The problem for the prime minister is that polling shows partygate has had a significant impact - particularly on the question of trust.
Polling by YouGov this week shows that 74% of the population see Johnson as "untrustworthy", and even among Conservative voters, that figure is high - 55%.
That type of data is unnerving for Tory MPs - many of whom will credit the prime minister for helping win their seats in 2019.
But despite it, the PM had managed to ease discontent on his own backbenches in recent months.
In January, many were openly plotting to oust him - and others told me privately they thought the time had come for a "managed exit".
Fast forward a few weeks, and an impressive response to Russia's invasion of Ukraine - and those same MPs were coming out to loyally bat for their leader, with some plotters even telling me they'd withdrawn letters of no confidence and were ready to show their support.
The question then, is how bad was yesterday's debacle in Westminster for the Conservative leader.
From the perspective of the trip to India - it clearly felt like a disaster.
Day one of what was meant to be a major trade visit to accelerate plans for a critical post-Brexit trade deal was completely overshadowed by events back home.
Standing in front of the stunning Akshardham temple in Gujarat in the searing heat, as the light slowly faded, Johnson wasn't focused on trade or even Ukraine but question after question on partygate.
What was he hiding; would he resign; how could he ever move the focus on?
By day two, Downing Street managed to edge the conversation forward with announcements on Ukraine (reopening the embassy in Kyiv, sending tanks to Poland, longstanding security guarantees) and an ambitious aim to complete a free trade deal by October.
Partygate was still asked about - repeatedly - but it wasn't the top focus by the end of the day.
However, what will ultimately matter for Johnson is how Tory MPs feel about it all.
And there is clear anger about what unravelled yesterday.
Many were unwilling to vote against Labour's motion, calling for Johnson to face an investigation on whether he misled parliament because they dreaded the consequence - their faces plastered on opposition leaflets as backing Johnson, days before local elections.
An attempt to delay the vote was mishandled, not least because the original motion already had a delay inbuilt, and resulted in threats from several PPS's (the MPs who support specific secretaries of state) of resignations.
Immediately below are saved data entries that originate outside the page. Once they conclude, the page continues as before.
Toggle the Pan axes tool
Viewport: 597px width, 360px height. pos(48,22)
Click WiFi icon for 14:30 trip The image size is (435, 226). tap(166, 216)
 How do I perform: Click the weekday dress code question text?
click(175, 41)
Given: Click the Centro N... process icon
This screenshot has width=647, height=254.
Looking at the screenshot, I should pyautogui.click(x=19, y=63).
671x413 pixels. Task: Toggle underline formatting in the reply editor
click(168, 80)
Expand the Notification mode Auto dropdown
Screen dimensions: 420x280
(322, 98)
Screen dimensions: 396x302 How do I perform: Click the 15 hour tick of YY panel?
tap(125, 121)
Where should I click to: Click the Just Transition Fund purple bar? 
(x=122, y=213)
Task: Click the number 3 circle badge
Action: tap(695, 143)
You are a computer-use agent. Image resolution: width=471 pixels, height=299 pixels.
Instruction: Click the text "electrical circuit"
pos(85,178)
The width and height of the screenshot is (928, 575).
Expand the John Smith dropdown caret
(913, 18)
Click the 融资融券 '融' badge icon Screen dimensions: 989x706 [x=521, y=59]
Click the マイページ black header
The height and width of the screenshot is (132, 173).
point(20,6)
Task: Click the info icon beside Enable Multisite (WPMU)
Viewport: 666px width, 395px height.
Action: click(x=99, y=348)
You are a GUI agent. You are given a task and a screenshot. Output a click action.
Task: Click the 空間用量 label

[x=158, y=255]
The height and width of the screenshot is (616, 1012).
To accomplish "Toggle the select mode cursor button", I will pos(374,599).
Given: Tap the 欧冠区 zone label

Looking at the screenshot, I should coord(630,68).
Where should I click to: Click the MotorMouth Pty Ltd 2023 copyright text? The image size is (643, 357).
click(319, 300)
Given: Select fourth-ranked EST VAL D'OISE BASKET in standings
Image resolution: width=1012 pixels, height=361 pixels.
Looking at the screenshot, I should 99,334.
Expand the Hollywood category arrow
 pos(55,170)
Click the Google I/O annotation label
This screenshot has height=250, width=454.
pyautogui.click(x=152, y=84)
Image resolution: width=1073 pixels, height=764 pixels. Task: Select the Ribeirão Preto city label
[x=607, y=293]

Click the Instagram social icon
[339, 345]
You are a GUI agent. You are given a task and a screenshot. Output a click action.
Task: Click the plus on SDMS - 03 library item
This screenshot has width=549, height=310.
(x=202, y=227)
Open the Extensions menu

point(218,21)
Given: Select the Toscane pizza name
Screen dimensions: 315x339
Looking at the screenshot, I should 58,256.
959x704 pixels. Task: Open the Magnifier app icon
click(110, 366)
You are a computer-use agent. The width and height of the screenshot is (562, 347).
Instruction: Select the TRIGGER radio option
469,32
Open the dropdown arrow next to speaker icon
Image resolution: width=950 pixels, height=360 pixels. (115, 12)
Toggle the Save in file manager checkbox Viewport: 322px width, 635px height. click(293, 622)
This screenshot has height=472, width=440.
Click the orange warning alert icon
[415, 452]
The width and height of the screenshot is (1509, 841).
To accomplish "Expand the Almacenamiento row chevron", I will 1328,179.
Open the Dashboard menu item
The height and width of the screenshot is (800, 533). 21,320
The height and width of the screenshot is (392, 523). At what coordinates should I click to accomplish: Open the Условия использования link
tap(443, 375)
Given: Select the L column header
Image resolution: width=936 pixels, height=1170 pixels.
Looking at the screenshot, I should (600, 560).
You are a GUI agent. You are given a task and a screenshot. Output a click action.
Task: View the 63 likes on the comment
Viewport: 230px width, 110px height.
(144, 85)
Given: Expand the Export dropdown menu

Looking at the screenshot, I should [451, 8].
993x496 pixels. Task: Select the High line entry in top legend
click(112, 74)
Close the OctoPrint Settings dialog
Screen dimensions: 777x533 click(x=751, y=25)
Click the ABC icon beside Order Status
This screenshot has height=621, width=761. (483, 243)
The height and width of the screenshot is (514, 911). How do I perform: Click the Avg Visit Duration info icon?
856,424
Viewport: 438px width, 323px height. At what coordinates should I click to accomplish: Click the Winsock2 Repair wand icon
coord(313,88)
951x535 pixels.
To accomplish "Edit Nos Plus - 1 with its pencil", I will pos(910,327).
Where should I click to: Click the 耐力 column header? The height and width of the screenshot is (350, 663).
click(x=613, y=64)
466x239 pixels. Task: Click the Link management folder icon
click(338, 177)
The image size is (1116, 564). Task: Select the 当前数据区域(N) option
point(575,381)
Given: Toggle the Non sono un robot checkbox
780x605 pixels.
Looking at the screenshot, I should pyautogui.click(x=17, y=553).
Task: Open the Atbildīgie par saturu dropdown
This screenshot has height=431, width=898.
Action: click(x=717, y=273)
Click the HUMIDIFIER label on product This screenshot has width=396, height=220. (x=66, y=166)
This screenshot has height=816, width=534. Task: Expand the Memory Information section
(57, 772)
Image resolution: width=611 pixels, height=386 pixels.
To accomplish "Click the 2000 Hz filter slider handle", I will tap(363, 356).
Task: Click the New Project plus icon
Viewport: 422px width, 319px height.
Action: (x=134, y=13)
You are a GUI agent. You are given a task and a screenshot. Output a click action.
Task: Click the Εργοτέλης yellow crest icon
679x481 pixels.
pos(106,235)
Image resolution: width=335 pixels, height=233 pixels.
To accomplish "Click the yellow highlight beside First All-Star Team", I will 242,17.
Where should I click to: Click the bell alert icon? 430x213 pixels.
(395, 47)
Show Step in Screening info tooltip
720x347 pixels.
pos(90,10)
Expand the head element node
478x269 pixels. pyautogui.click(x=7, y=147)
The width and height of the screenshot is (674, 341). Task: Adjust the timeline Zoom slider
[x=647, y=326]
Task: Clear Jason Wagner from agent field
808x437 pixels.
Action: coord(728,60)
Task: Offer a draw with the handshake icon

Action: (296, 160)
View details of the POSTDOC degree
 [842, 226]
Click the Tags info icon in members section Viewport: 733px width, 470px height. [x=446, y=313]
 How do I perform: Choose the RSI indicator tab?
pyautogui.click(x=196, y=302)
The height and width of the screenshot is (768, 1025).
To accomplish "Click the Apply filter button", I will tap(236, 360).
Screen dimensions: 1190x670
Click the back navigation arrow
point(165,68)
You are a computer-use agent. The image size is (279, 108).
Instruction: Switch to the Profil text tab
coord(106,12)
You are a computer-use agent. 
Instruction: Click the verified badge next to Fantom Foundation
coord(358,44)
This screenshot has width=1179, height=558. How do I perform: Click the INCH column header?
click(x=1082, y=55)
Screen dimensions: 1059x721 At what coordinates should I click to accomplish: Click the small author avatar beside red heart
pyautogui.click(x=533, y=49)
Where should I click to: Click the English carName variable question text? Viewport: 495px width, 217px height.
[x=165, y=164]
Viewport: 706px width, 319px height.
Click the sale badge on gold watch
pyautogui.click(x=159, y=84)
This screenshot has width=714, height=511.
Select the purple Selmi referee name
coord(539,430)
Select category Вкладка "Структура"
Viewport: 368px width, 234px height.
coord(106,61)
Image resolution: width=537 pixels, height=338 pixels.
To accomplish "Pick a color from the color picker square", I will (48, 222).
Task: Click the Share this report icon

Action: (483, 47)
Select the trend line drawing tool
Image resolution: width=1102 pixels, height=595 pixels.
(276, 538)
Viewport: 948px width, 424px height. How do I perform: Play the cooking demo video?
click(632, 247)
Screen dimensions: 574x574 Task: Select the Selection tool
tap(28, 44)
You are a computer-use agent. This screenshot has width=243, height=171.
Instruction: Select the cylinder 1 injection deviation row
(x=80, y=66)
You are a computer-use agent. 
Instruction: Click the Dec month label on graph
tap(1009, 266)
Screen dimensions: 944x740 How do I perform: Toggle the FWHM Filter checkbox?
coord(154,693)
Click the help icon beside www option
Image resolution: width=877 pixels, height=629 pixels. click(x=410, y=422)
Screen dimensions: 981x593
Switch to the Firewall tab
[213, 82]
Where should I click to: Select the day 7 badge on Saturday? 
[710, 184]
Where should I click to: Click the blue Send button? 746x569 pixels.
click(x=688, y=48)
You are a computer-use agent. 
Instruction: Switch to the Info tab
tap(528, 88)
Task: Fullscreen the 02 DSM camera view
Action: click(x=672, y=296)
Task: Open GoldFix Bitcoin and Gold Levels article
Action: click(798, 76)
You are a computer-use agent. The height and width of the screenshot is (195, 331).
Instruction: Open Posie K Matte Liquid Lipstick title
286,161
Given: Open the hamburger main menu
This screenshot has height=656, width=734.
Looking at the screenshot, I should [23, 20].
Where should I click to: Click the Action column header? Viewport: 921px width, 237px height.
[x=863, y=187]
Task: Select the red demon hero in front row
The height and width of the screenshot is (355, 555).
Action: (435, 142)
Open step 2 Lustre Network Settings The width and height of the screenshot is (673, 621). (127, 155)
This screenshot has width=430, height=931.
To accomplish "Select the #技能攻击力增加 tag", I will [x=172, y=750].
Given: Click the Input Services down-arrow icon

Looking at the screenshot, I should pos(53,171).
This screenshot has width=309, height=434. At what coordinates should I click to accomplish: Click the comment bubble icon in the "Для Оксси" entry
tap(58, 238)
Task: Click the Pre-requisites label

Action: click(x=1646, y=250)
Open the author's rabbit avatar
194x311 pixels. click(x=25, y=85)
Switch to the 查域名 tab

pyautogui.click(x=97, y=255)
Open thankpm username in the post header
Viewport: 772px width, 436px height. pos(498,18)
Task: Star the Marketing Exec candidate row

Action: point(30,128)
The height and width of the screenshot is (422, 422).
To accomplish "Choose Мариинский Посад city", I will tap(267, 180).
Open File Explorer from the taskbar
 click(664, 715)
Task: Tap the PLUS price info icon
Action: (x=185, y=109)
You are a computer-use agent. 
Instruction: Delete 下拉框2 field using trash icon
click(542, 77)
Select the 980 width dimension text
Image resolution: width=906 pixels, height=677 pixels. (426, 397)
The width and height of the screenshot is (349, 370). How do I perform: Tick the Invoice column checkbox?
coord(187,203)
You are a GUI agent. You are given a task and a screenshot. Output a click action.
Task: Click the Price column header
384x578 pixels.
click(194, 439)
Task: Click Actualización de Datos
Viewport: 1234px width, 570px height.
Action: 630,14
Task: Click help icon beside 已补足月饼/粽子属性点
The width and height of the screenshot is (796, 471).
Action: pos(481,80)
But even those who were ready to back the delay ended the day frustrated.
"I was going to back them," said one MP, who said there were rumours that, after the U-turn, even the Tory chief whip was ready to back the motion.
In the end, no vote was necessary as Tories scattered across the country to their constituencies to avoid any showdown.
Asking the MP how damaging this was, they argued it was a problem.
"It is like a dripping tap - drip, drip, drip," they said. A dripping tap that could worsen with more fines, linked to more serious sounding breaches of the Covid guidance, is already allowing more MPs to openly call for Johnson to go.
But for all that - one thing was very clear in India.
Asked if he might resign in any circumstance, the prime minister said he couldn't see one and insisted that he was staying in place - up to the India - UK trade deal aim of October, and long beyond. He told me he would lead his party into the next election.
Ultimately that will be up to Tory MPs - who will assess his electability at every possible moment, including the upcoming local elections. But he is absolutely determined to hang on.